In my squirrely soap blog I do a little short story writing and poetry, it is all about soaps and crafts and I sell some at the farmers market but I decided to expand my writing and tie all the blogs together. I start all the stories or poetry with “IMAGINE” you are welcome to go to the squirrely soap blog first story to find out why I start with imagine but right now I wanted to share with more people the stories and see how it goes. So this is how it goes …

Should your food take a bath?

Ha-ha I bet that caught your attention right, giving your food a bath? What? Yes there is a reason to give your food a bath. I wrote all about this in my “Food Of Wisdom” blog and please feel free to read it. I hope it is informative. I was thinking about the article I wrote and I started to laugh at myself as I do quite regularly. I think people around me thing I am a mad person, off my rocker! But picture this if you will, a small claw foot tub with bubbles and a whole bunch of fruit and vegetable taking a bath, how cute? Or strange? But a mental image just makes me chuckle. Is there a story in this? Hum Dee Dum, I ponder and …

Imagine:

Mr. Beet waddles down the dirt path of a mammoth sized field wearing his beautiful green hat. As he reaches the end of the field he spies as far as he can spy and all that he can spy is another field.  Pears to the right and it is a mammoth sized field of vegetable, pears to the left and another mammoth vegetable field. Off yonder it looks like endless low top trees. Just then that flying noise maker passes over, he has another leak. He really needs to look at that Mr. Beet thinks to himself, every time he flies over he’s spraying this nasty tasting liquid all over us. He passes back and forth all over the fields and trees and then is gone again.  Mr. Beet turns his focus back to his surroundings and decides to push forward, I wonder what is out there? He thinks to himself. So he waddles along the dirt path and stops when he sees Mrs. Potato.

“Excuse me” Mr. Beet shyly speaks “Who may you be miss and would you happen to know where I might be?”

Mrs. Potato whips around to face Mr. Beet. She eyes him up and down, she is tall and strong, she is so bold and intimidating that Mr. Beet takes a small step back.

In a strong powerful voice she bellows “Where the heck did you come from? Haven’t seen the like of you in this field and I have traveled this field for many weeks. What the heck are you? You aint one of those weeds are ya? Whatever you’re selling we don’t want it!”

“Well miss, um farmer Jones calls me Mr. Beet so I reckon you can call me Mr. Beet also.” As he stumbles nervously over his words he continues. “I-I-I am not selling anything and well um, uh, well…”

“Spit it out kid, aint got all day ya know.”

“Oh aww, y-yes of course, well I must be a bit of an explorer, ya that’s it, I am an explorer and I am exploring this here fields and those trees over yonder.”

“An explorer hey, don’t know much about that but this here field needs piling so you best be on your way. Nice meetin ya.”

#### [Instruction]
Pick up the Mr. Beet story after its final sentence and keep it going. The data has no connection to the Mr. Beet story.

#### [Available data]
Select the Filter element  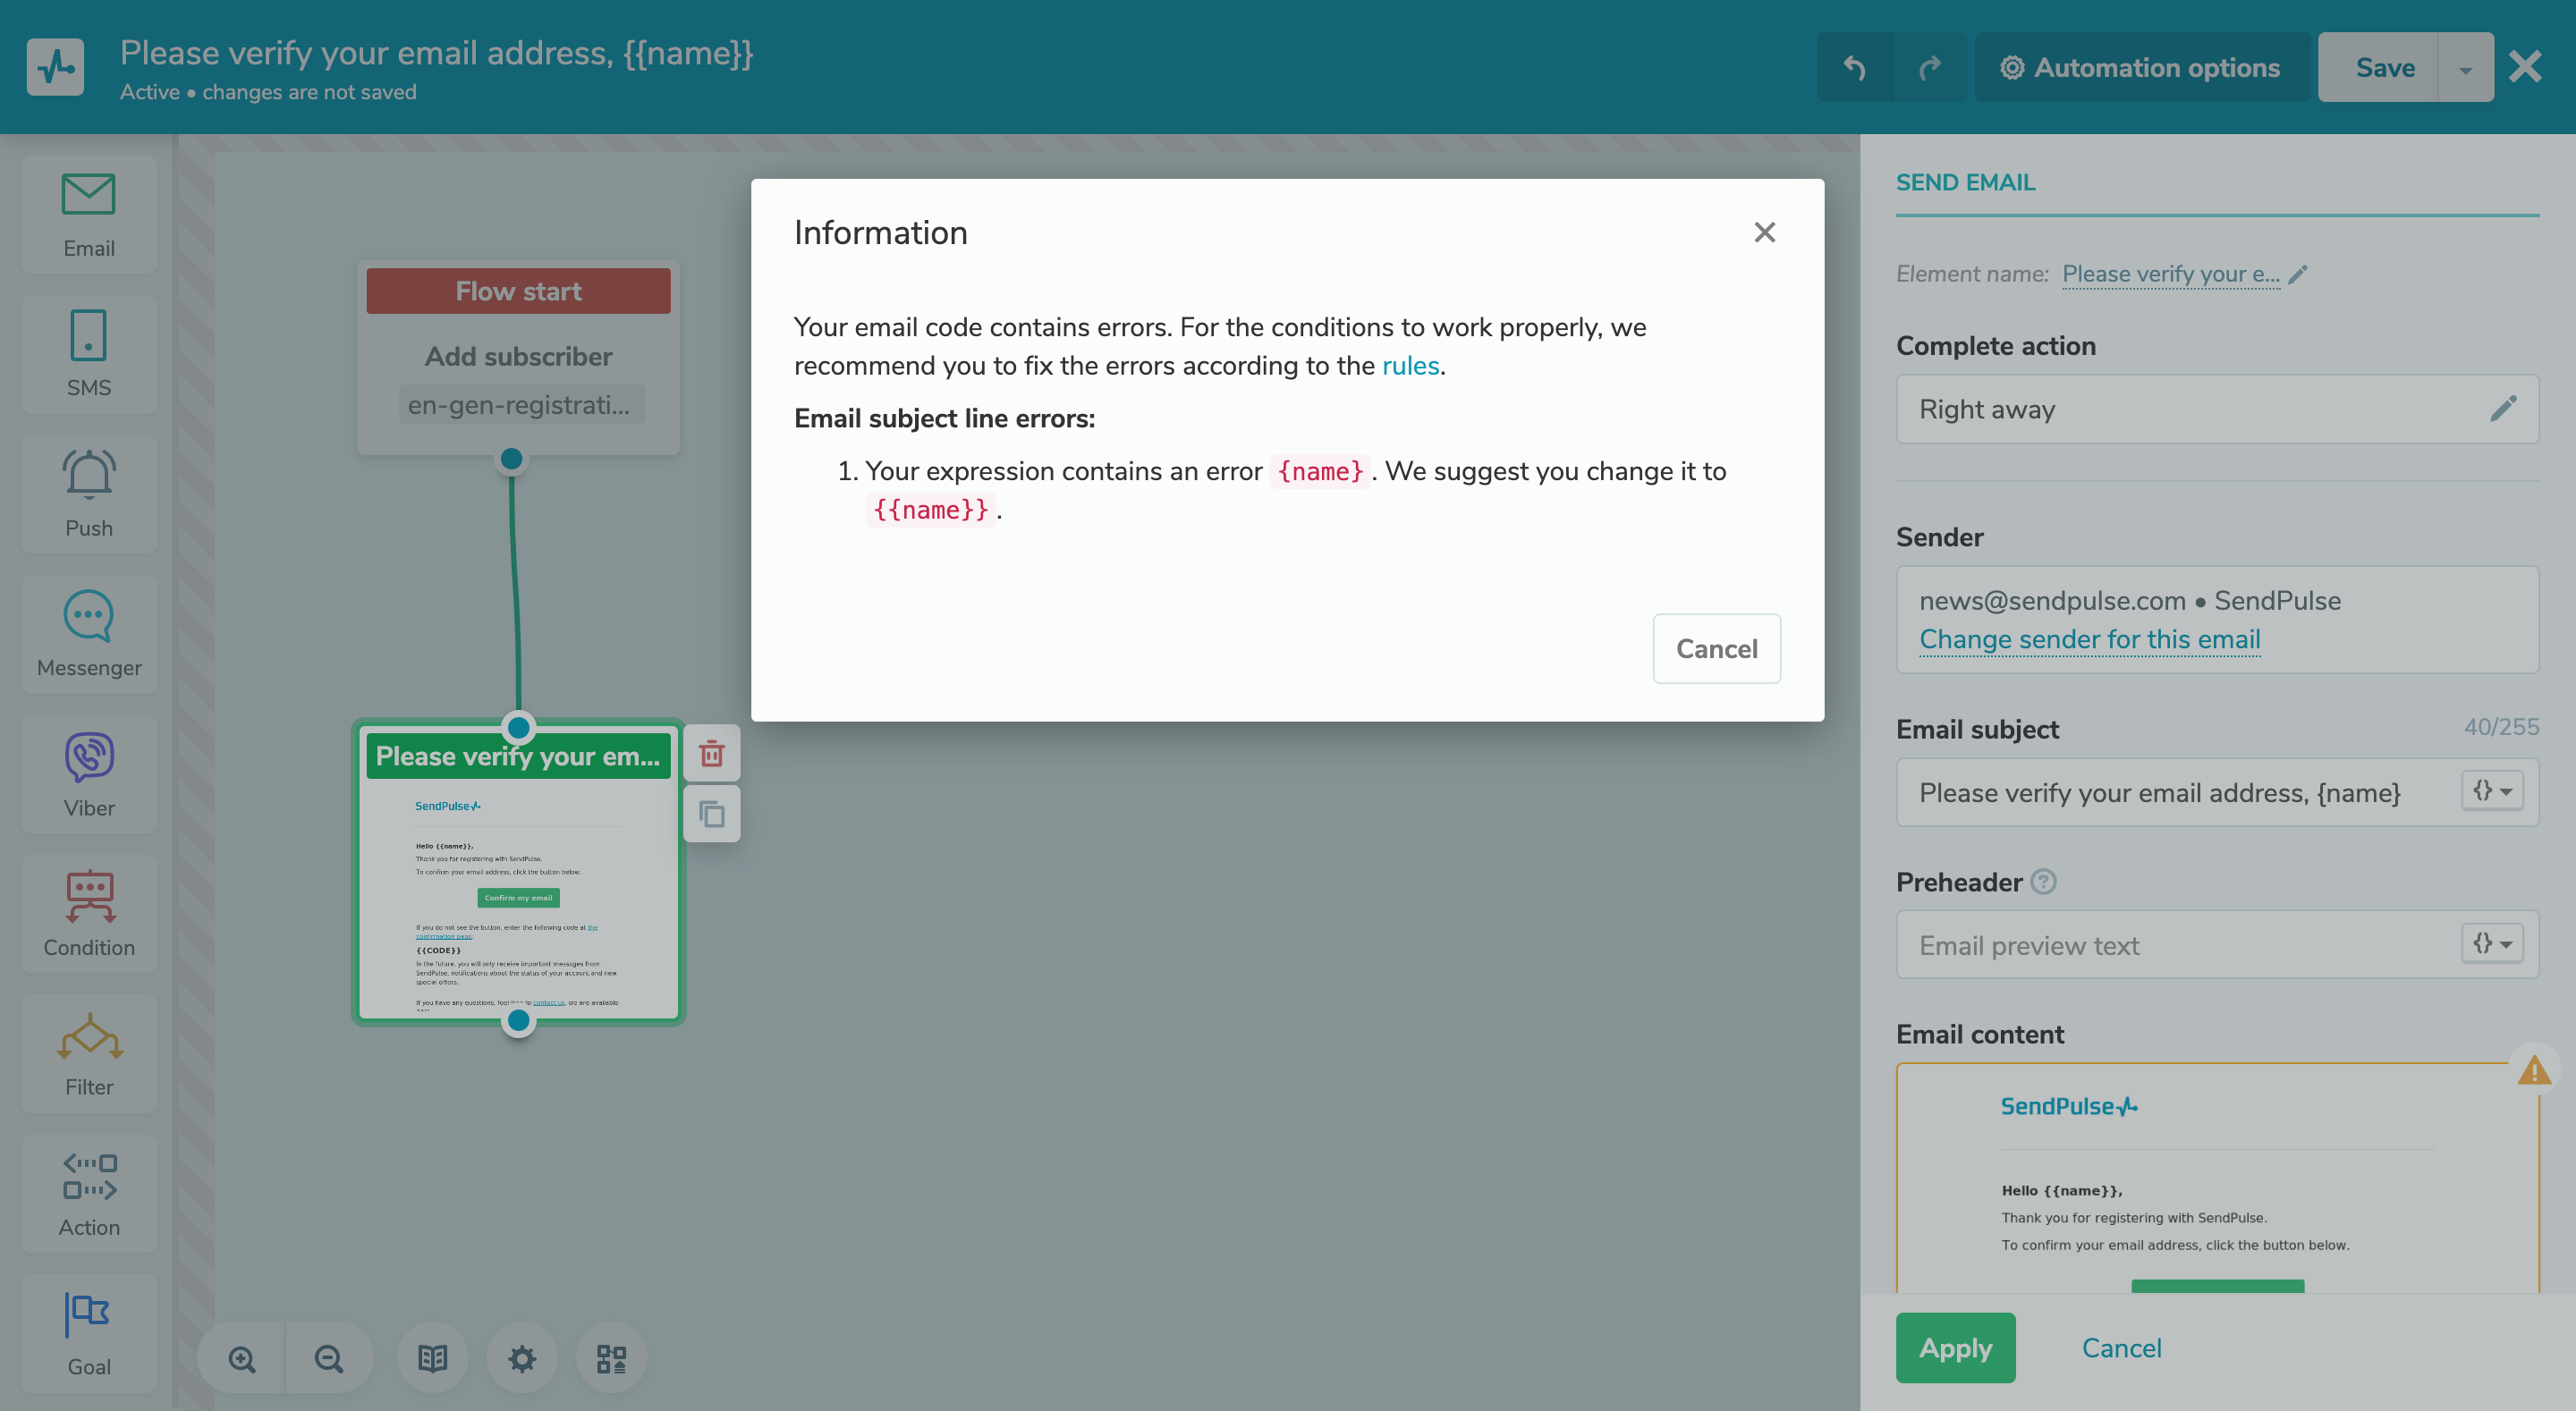coord(88,1053)
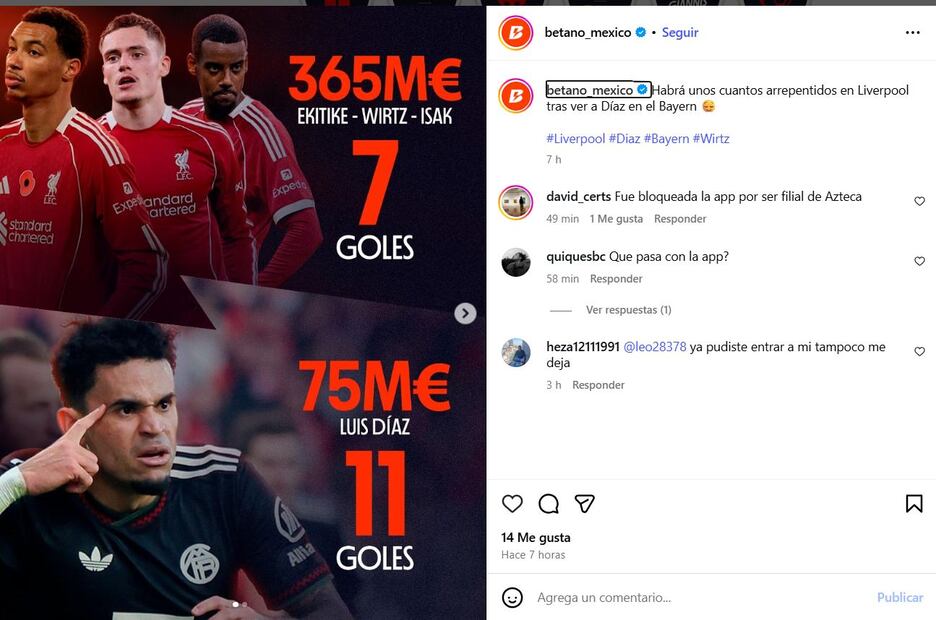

#### [Written answer]
Mr. Beet bid Mrs. Potato farewell and waddled on his way just then Mrs. Potato bellows out to him, “You be careful of those gophers! They’re mean buggers and will take a bite right outta ya!” Mr. Beet nodded politely and waved good bye. The sun was hot, like sun funneled through a magnifying glass piercing down on Mr. Beet. This field seems to go on forever he thought, then he heard in the distance a familiar sound, he stops and listens. Ah yes it is that flying noise machine again, just like always it sprays this bad tasting liquid up and down the rows but this time Mr. Beet drank up all he could, he was so hot he absorbed as much as possible, not really refreshing but will keep me going on my journey he thought to himself. He started to walk again and he almost bumped into the largest gopher he had ever seen, I mean he was huge!

“You work out? What’s your name?” Mr. Beet said trying to break the ice.

In that sexy deep, rather manly voice the gopher spoke. “Folks round here call me MR. Gopher!” “Whaaat yo doing waaay over heeere? This aint chor field, you don’t belooong here.” He drawled out. “Go back where ya came from little red! Go on now, run back home!”

As the gopher leaned in towards Mr. Beet he felt frightened, so frightened he almost pooped out a little beet.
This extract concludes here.